L’idée centrale de Christian Petzold est ici de reconnecter, par le biais d’un récit teinté de fantastique, une grande ville moderne – Berlin – à un folklore, une mythologie souvent oubliés, alors qu’ils sont éminemment poétiques et riches de significations. Le fait que le metteur en scène ait choisi, dans le cadre de sa démarche, la figure de l’ondine (issue de la mythologie germanique, et présente dans un conte des frères Grimm) ne relève pas du hasard, puisqu’elle est associée à l’eau ; or comme nous l’avons déjà rappelé, la ville de Berlin l’est tout autant.

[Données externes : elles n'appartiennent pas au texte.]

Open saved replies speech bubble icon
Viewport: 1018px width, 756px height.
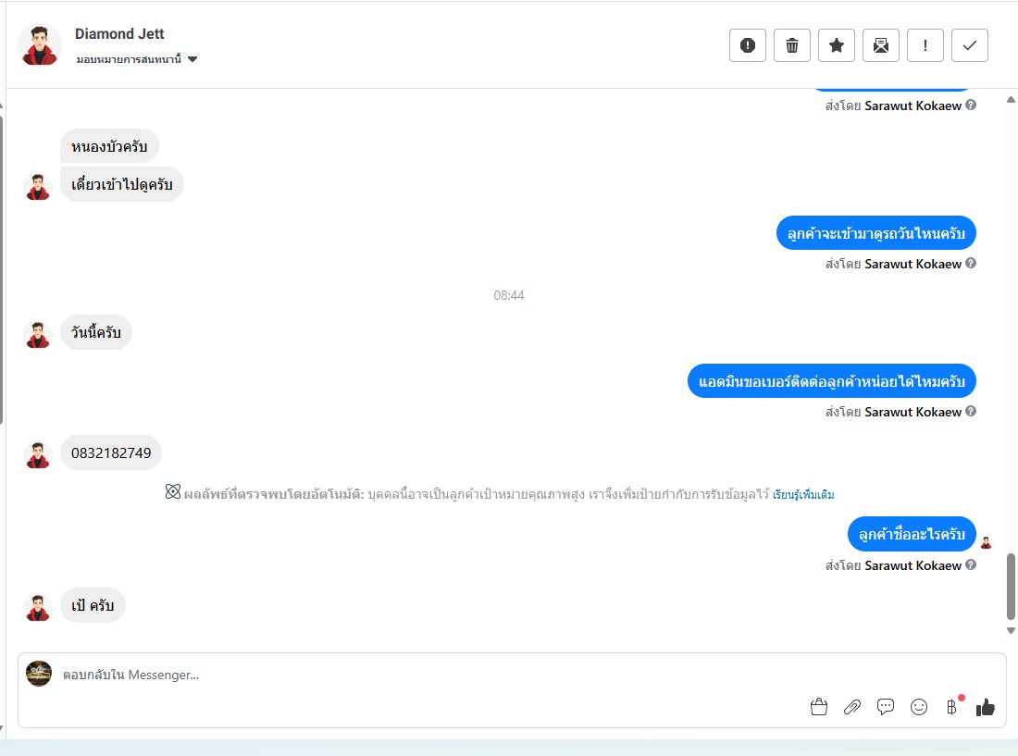(x=886, y=707)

Pas un hasard, non plus, que le choix de la profession d’Undine Wibeau (Paula Beer) dans le film : elle est conférencière en histoire de l’urbanisme de Berlin. Et le film s’attarde sur les explications documentées qu’elle livre aux visiteurs du Sénat, lieu où la jeune femme exerce son activité. Le discours du personnage, qui décrit l’évolution de la ville et la physionomie initiale de son territoire, reflète à sa façon l’approche de Petzold.

Sur ce point et sur d’autres, Ondine fait preuve d’une belle cohérence. Le récit, limpide et épuré (la durée d’1h30 est parfaite), est mis en image avec délicatesse. Il distille une sensation de mystère, de sensualité (ce qui est lié à l’omniprésence de l’eau, mais aussi à la manière dont le réalisateur filme les corps des comédiens) et d’ambiguïté aussi, car à l’image des contes auxquels il se réfère, plus complexes qu’on ne l’affirme souvent, le film joue sur les ambivalences. D’ailleurs, Undine est ambivalente, puisque tour à tour épanouie, tourmentée, douce, inquiétante, palpable, insaisissable… C’est une figure féminine nuancée, mystérieuse, qui dicte au film son rythme, son atmosphère et son esthétique.
Tout juste pourra-t-on reprocher au réalisateur d’utiliser un peu trop souvent un thème de J.S. Bach (Concerto in D Minor, BWV 974 – 2. Adagio) joué par le pianiste islandais Víkingur Ólafsson (et non, Petzold n’a pas choisi le prélude Ondine, de Claude Debussy). Mais cela ne suffit en aucun cas à gâcher ce joli film, servi par deux comédiens principaux (Paula Beer et Franz Rogowski) entre lesquels on perçoit une alchimie évidente. L’alchimie désignant, dans son sens littéraire, une « transformation de la réalité banale en une fiction poétique », il est heureux qu’elle soit présente dans un film tel qu’Ondine.
Rencontre avec Christian Petzold, sur France Culture
Bande-annonce
À travers le récit d’une histoire d’amour merveilleuse dans tous les sens du terme, Ondine parvient à relier une vaste métropole moderne à l’histoire de son territoire et aux légendes dont il a été nourri. Le regard que Christian Petzold porte sur Berlin, et plus largement son approche du cinéma, témoigne ainsi d’une dimension poétique précieuse. Par ailleurs le cinéma, c’est aussi l’art de conter, et Ondine s’inscrit délicatement dans cette tradition souvent négligée.